Я погладил бабу по голове и широкими шагами, сам боясь разреветься, вышел вон.
За мной, ругаясь страшно, побежал охранник; пока я оперировал, он привалился к печке и задремал, а сейчас я уходил у него из-под носа, неровён час, в тайгу убегу, и поминай как звали.
…страшные машины передвигались по небу мгновенно. Возникали из ничего, из тумана.
Растворялись в текучем, пламенном воздухе.
Они сжирали воздух и рождали пустоту; мгновенной молнией утекали по руслам пустоты, проваливались в её разверстые дыры. Третья война убивала сама себя, а люди думали, что убивают друг друга. Враг – врага. А это война ярилась, рыдала и хохотала, лишая себя жизни на глазах у всех. У каждого.
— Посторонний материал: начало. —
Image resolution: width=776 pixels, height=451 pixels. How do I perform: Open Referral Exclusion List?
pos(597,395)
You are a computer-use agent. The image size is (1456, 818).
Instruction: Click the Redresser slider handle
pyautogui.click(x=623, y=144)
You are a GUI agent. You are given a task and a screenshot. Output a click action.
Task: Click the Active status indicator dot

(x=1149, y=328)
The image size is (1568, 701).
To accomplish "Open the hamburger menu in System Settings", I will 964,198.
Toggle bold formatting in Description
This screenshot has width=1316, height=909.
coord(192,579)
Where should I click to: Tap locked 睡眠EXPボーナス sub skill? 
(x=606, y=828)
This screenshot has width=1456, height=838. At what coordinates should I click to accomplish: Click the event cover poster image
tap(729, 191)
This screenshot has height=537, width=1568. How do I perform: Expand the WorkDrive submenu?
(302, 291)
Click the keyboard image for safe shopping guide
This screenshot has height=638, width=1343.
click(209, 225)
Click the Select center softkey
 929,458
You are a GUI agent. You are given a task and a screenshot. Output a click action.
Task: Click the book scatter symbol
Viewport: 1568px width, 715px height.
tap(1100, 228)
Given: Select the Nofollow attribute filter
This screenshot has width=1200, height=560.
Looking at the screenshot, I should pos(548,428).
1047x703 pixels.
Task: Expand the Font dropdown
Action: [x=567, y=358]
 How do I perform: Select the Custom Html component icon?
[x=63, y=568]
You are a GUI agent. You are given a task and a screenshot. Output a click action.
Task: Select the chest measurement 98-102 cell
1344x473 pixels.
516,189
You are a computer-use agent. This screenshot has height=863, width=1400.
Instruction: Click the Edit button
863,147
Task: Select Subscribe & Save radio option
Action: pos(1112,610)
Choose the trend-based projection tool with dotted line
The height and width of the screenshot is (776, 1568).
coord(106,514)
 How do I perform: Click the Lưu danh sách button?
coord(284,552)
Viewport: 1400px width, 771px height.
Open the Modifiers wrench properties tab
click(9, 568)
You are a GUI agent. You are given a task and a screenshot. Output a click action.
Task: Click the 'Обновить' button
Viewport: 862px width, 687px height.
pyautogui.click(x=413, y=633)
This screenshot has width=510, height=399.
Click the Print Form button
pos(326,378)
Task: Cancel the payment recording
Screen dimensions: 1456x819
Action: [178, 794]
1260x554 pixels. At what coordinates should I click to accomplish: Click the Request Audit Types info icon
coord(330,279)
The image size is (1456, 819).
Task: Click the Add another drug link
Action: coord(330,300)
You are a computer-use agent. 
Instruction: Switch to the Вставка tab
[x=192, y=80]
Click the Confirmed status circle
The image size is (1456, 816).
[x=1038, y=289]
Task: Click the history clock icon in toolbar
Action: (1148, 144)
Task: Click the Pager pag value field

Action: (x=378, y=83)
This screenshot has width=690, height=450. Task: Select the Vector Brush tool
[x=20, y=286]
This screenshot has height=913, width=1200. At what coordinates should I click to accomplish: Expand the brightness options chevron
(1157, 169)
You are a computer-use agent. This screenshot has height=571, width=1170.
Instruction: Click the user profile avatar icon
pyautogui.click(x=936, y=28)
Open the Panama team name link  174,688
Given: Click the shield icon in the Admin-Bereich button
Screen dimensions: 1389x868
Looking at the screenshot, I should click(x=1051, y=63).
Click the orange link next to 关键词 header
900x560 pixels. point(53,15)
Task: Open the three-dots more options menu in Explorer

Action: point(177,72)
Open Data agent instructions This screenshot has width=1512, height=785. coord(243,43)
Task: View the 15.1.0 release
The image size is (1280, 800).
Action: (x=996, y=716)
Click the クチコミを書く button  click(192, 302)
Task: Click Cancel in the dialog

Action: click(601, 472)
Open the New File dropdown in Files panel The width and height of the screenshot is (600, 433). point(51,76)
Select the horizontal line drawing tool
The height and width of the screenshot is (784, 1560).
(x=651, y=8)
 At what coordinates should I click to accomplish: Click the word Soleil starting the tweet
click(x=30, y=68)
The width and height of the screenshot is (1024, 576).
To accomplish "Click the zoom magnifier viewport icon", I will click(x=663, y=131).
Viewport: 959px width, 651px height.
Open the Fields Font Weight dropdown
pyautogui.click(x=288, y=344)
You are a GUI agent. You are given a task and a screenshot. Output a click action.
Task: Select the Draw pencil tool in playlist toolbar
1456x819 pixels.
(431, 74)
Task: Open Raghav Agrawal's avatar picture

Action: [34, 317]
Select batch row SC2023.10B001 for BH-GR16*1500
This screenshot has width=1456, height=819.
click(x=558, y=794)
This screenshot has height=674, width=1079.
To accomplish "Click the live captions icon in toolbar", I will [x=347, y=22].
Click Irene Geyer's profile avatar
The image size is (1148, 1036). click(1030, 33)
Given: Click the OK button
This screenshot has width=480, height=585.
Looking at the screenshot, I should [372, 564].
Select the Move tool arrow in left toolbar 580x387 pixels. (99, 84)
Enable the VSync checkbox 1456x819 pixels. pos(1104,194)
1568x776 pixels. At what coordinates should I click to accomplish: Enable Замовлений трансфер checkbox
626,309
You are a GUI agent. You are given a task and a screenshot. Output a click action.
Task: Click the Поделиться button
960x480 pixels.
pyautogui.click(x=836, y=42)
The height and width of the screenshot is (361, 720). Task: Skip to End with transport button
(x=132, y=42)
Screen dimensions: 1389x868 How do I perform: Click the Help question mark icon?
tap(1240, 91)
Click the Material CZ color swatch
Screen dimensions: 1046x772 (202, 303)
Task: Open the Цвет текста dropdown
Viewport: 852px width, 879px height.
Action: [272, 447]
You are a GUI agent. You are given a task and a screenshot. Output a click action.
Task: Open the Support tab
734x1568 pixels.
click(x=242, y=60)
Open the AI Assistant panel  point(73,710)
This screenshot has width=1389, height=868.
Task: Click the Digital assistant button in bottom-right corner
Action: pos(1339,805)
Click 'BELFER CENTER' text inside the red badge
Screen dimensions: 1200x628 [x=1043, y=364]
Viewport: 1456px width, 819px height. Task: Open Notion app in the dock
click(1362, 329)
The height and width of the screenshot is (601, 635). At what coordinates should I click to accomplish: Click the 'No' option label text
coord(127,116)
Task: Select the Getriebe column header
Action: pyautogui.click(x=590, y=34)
Люди думали, Третья война – последняя. Ничего подобного. Я видел ту, что явится позже, Четвёртую войну. В Третьей оружие приходило из ниоткуда и исчезало в никуда. В Четвёртой на дико орущих людей летели, быстрее звука и света, с косматых мрачных небес стальные носороги и крокодилы, тупорылые железные киты. Они летели, они падали, чтобы разбиться о наши безумные головы, но не разбивались, а в последний миг зависали над собственной смертью, наставляли железную морду на тебя, да, прямо на тебя, и тогда уже приближались медленно, жутко, завывая, клокоча, надвигаясь неотвратимо, и круглые стеклянные глаза их оживали и вращались в глазницах, их вращал чужой безмолвный приказ, сила неведомой мысли, машины слушались не руля, не педали, не кнопки – они подчинялись мысли, мгновенной её вспышке, то отчаянной, то победной, поэтому они двигались по небу, по земле и в глубине океана могучим продолжением беспомощного человека, и человек становился непобедим.